Cheryl Atkinson had just landed the job as superintendent of DeKalb County Schools when she foresaw the problem of overstaffing at the central office potentially spilling into the district's Race to the Top grant program.
In 2010, DeKalb was awarded $34 million as one of 26 local school districts that signed onto the state's successful grant application. That was the easy part.
The county's Race to the Top plans called for hiring 18 people -- most to work from the central office -- by last August, said Walter Woods, school system spokesman.
But Atkinson, who took over in September, and her new leadership team worried about overstaffing and decided that 18 was 15 people too many.
State officials last month sent Atkinson a letter of warning, saying the county had to make the new hires by late this month or face possible consequences. They have since signed off on Atkinson's plan to pare down the number of hires -- to three math coaches -- and put the leftover money into extra teacher training and stipends for teachers willing to help in after-school programs focused on math and reading, Woods said.
"It is our goal to align our grant funding with Dr. Atkinson's vision, which is to focus all of the school system's resources and attention on improving student success and, whenever possible, driving our resources to the school level and the classroom, where they can be most effective," he said.
This is no random anecdote. Throughout the metro area, deadlines have been a struggle in Race to the Top, an initiative launched by the Obama administration to encourage reforms, including controversial teacher evaluation and pay plans tied to student achievement.
Georgia was named a grant winner in August 2010 and fell immediately behind schedule. The state won the grant on its second try, but had failed to update the timelines its had submitted months earlier in its Round 1 application.
Complicating matters, the state had high-level leadership changes with a new governor and state school superintendent that, by some estimates, put it 18 months behind.
"Overall, things are going good," Alvin Wilbanks, superintendent of Gwinnett County Schools, told a joint meeting of the House and Senate education committees last week.
"It doesn't mean we don't have our challenges," Wilbanks said. "The timing one is the greatest challenge we have."
Gwinnett, the state's largest school system, is a partner in Race to the Top, as are Atlanta, Cherokee, Clayton and DeKalb school districts.
Teresa MacCartney, deputy state superintendent for Race to the Top implementation, said Monday state officials have "already revised our scope of work to ensure we will be on target to meet our timelines."
"However, the timelines for the teacher and leader evaluation system are aggressive," MacCartney said.
Most of the 26 school districts have been heavily involved in teacher training for the roll-out next fall of the new Common Core standards, which set expectations for what students in most states should know at each grade to be college- and career-ready.

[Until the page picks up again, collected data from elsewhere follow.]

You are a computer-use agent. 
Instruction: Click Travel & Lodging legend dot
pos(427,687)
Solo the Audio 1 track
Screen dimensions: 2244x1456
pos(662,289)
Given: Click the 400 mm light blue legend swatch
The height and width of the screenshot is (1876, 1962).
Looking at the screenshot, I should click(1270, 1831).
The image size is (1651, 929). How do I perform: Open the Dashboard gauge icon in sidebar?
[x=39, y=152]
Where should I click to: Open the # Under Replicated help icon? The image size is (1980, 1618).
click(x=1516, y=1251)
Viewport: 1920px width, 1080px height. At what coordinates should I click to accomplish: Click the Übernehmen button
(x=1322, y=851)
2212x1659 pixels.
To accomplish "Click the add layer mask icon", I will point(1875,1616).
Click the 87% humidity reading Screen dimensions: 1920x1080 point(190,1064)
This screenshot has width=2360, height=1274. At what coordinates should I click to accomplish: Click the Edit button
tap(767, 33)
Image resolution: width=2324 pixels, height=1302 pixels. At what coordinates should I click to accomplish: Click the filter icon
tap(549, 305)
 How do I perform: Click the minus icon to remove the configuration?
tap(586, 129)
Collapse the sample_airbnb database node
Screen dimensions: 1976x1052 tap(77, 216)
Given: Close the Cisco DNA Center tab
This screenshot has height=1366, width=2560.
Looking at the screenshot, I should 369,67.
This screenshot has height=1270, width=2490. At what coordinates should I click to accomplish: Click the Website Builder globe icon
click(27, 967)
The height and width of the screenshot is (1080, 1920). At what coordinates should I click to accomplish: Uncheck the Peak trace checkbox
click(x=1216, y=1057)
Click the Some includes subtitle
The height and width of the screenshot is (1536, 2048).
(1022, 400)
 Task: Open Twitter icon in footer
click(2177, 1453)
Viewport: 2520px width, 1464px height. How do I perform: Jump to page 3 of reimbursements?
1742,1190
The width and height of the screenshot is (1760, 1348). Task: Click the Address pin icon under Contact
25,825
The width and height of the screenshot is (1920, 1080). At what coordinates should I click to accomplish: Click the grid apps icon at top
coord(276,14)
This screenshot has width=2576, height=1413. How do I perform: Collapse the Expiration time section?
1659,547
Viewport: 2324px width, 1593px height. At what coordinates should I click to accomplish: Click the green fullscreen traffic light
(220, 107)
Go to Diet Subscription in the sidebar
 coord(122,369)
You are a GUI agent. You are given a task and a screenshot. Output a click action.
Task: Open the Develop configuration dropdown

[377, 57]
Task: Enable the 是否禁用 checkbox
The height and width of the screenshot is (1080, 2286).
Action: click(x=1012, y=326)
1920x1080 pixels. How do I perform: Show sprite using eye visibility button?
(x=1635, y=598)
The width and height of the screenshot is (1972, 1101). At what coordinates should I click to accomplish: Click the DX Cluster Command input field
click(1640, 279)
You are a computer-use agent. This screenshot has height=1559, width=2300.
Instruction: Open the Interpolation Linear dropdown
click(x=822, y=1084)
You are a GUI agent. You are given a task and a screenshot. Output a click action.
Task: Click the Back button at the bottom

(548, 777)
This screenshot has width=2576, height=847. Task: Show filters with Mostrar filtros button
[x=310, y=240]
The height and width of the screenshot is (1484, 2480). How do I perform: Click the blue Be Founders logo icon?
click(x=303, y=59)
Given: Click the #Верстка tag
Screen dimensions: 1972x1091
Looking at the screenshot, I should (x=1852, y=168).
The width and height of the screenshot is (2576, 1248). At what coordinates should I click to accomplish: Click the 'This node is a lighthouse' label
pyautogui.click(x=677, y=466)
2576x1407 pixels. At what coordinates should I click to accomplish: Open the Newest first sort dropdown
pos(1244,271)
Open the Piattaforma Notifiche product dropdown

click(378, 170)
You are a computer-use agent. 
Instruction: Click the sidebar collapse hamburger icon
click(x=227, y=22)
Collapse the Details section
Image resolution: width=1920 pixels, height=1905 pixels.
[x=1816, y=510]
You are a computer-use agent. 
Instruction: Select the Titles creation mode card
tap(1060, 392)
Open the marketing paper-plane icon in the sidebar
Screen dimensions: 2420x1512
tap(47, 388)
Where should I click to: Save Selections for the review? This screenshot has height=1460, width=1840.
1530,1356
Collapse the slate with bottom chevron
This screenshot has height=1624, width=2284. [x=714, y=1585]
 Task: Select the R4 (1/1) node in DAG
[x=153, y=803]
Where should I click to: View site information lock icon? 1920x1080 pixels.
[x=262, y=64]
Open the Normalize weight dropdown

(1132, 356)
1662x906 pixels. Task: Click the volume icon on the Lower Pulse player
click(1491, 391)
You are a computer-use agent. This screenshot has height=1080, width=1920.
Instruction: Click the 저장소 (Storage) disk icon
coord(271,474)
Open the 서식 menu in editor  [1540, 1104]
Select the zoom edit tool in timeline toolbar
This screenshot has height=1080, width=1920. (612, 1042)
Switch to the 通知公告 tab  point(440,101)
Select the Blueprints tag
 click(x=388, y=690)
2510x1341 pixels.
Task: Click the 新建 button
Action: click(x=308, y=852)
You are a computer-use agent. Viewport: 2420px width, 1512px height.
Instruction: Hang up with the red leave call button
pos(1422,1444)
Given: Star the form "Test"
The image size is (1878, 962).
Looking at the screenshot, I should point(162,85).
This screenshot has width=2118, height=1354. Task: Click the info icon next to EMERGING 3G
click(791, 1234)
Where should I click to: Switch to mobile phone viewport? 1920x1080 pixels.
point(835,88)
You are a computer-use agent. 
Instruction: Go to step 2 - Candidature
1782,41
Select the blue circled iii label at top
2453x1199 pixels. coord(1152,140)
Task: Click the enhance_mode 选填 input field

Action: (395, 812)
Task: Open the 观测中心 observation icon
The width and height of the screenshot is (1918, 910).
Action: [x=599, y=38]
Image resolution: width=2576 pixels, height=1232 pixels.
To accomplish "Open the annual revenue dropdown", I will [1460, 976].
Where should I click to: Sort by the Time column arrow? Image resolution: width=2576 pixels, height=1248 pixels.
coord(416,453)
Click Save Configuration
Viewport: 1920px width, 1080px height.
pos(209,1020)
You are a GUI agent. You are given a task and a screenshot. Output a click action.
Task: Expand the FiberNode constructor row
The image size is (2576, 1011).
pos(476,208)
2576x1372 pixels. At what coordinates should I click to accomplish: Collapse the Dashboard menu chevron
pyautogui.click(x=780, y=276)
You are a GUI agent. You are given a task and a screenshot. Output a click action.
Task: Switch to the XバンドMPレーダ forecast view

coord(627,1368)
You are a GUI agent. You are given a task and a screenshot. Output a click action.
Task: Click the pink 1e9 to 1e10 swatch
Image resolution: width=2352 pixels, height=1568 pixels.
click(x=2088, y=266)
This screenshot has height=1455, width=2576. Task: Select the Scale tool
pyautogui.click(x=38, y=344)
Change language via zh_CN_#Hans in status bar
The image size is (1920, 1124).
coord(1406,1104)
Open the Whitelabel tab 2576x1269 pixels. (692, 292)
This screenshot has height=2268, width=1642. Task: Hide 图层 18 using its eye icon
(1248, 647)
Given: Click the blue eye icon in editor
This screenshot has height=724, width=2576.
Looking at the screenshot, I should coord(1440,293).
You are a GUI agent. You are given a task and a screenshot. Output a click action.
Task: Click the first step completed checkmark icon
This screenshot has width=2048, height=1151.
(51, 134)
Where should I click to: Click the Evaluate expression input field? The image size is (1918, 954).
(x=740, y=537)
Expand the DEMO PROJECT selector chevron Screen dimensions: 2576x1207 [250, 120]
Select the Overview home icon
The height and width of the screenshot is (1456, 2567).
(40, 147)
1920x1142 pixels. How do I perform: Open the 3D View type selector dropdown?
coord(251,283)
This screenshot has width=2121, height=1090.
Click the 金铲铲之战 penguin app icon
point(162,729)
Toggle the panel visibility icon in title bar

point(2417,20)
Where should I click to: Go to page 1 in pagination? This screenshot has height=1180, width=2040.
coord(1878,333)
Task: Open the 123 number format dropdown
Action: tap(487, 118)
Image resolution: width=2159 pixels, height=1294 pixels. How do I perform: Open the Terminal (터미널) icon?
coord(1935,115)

They're also focused on a scaled-down, four-month pilot of a new teacher, as well as principal, evaluation system. Most educators acknowledge that the state's current satisfactory/unsatisfactory evaluation system needs replacing, but some are skeptical of one tied to student testing.
"It sounds good to pay better teachers more money, but how do you measure that?" said Matt Jones, a high school teacher in rural Toombs County. "Testing has a place, but it should be used as a diagnostic tool instead of to pressure and punish students and teachers."
About 10 percent of the districts' teachers are participating in the pilot, including 682 in DeKalb, 1,272 in Gwinnett, 268 in Cherokee, 394 in Clayton, 686 in Atlanta and 336 in Henry school systems.
"Like all the districts, we're trying to see how the pieces fit together," said Dan Ray, Henry County's Race to the Top coordinator. "If we can get it right, then I do believe it will have a true impact on student achievement and quality work from our teachers."